- [Required action A]: Summarize the piece on Boris Johnson and the No 10 rulebreaking in two sentences.
- [Required action B]: Carry on the piece about Boris Johnson and the anger over No 10 rulebreaking, picking up after its final sentence.

==== Text excerpt

I write during a break from Twitter as I try to get a good start to the year’s reading. British politics appears to have settled into the mode that best suits its professional participants in our political parties and in the media that covers it. With each passing day the evidence mounts that Boris Johnson has been less than entirely truthful about his involvement in rulebreaking at No 10. Today it has been announced by Cressida Dick that New Scotland Yard will be cooperating with the Cabinet Office to investigate the ins, outs and what-have-yous of it all. The latest revelations concern a birthday celebration. Yes, it’s a huge shock I know, but Boris Johnson is even more dishonest than most other politicians.
The atmosphere is quite something and to be honest I am so glad to be off Twitter at the moment. I dip in to check on what a couple of accounts are saying, but what a depressing experience it is.
It goes without saying that Johnson is an appalling Prime Minister and should go: I’m rather disappointed that the Conservative Party appears to have got humane and nobody is stepping up to do the deed. Johnson is an incompetent liar, has always been so, and most people know this. He has never believed in anything but his own advancement and is a weak, unprincipled slob. I’ve never understood why people imagined he was some sort of genius, he’s not good at politics and he’s even worse at governing. His appeal came only in contrast with what he was set against in 2019: Jeremy Corbyn and the assortment of loathsome Marxists and progressive snobs that were part of his project.
There is a lot of genuine anger about. Down here in Tavistock we are far from the centre of British political life (thank goodness) but I think people feel angry, let down or both. The image to cut through will be that of the Queen at Prince Philip’s funeral. People really have obeyed all sorts of rules, made adjustments and sacrifices and thought that in some way they were part of something bigger than themselves (personally I never felt this, perhaps that’s my own shortcoming but it’s beside the point). I think there is another strand in the anger, I’m not sure I want to overstate it but it will emerge more as time goes by. The rules on gatherings etc, especially in summer when I think the parties occurred, were silly, disproportionate and largely irrelevant. They were also demanded by a large majority of the British public, and I think there’s a sense of being found to be a fool. Like the invasion of Iraq, in a few years time it will be difficult to find anyone who will admit to supporting the covid regulations that we have lived through. The third strand in the anger is really confined to Twitter and the London media: they hate and loathe Boris Johnson with every fibre of their being and will have their scalp, and that’s about Brexit and nothing else. They are utterly irreconcilable, Johnson really gets under their skin (which of course is partly why some people found Johnson appealing).

========
==== Material shown

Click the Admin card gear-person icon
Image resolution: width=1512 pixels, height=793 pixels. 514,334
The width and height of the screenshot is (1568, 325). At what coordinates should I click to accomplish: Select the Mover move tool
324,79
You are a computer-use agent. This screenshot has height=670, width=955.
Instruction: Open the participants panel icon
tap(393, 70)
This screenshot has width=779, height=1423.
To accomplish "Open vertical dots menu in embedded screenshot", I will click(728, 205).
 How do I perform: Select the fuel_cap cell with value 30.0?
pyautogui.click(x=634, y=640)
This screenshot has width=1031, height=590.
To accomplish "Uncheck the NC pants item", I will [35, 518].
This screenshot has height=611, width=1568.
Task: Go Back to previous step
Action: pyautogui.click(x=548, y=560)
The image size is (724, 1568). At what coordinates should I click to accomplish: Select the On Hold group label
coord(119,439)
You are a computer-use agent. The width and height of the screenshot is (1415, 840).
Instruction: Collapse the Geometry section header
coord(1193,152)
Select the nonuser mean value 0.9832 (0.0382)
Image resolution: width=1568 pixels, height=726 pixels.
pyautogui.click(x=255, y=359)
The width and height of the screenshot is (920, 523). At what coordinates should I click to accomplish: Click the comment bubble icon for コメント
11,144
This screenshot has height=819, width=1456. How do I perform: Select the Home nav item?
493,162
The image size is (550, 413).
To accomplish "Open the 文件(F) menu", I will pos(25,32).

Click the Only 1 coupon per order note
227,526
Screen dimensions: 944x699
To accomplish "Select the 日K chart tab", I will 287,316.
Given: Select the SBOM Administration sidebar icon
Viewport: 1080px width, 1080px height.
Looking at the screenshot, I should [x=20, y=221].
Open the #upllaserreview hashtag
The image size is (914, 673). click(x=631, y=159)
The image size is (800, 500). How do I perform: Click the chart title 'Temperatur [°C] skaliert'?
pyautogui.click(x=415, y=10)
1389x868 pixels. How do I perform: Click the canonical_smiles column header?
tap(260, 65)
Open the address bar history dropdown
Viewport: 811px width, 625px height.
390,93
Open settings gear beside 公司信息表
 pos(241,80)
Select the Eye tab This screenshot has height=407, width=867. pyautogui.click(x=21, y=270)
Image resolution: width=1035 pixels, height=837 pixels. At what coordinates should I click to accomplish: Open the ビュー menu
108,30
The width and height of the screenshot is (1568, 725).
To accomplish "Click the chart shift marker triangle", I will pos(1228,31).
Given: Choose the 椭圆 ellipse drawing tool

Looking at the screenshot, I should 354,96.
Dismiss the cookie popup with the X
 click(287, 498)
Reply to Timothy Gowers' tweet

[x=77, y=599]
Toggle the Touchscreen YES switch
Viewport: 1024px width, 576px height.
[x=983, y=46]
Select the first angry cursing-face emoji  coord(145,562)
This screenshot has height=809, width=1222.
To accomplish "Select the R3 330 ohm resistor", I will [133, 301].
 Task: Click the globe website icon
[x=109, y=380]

========

- [Final answer A]: Writing during a break from Twitter, the author says evidence keeps mounting that Boris Johnson has not been truthful about rulebreaking at No 10. The author calls him an incompetent liar who should go, and describes public anger with several strands: people who obeyed rules and made sacrifices feel let down, some sense they were made fools of over silly rules they had demanded, and Twitter and the London media loathe Johnson over Brexit.

- [Final answer B]:
So that’s my two penn’orth on the developing stories and scandals, it’s probably not very original. I don’t think the parties were irrelevant, Johnson deserves to go for them. Nevertheless, it points to a profound lack of seriousness in our national political life that it might be a birthday party against some rather silly regulations that will do for him. The cover up will prove to be much more harmful than the original misdeeds, it’s all so unoriginal. That it might happen against a backdrop of Western strategic errors in trade and energy policy over a quarter of a century (to me the really interesting political questions and ones for which Johnson bears little responsibility) just makes our politics and public life look even more parochial and ridiculous.
I’ll leave it to others to expound on the shortcomings of our broader politics, whether we’re living through post politics, an age of hyper politics or whatever. But it does seem to me that it is never going to reach a denouement. I can’t imagine how people can maintain such a pitch of outrage over personalities in public life, but they can. I don’t know how the Johnson story will end, but the outrage will roll on because there’s nothing easier than pointing out hypocrisy in others, and once this episode is over another will be along to take its place.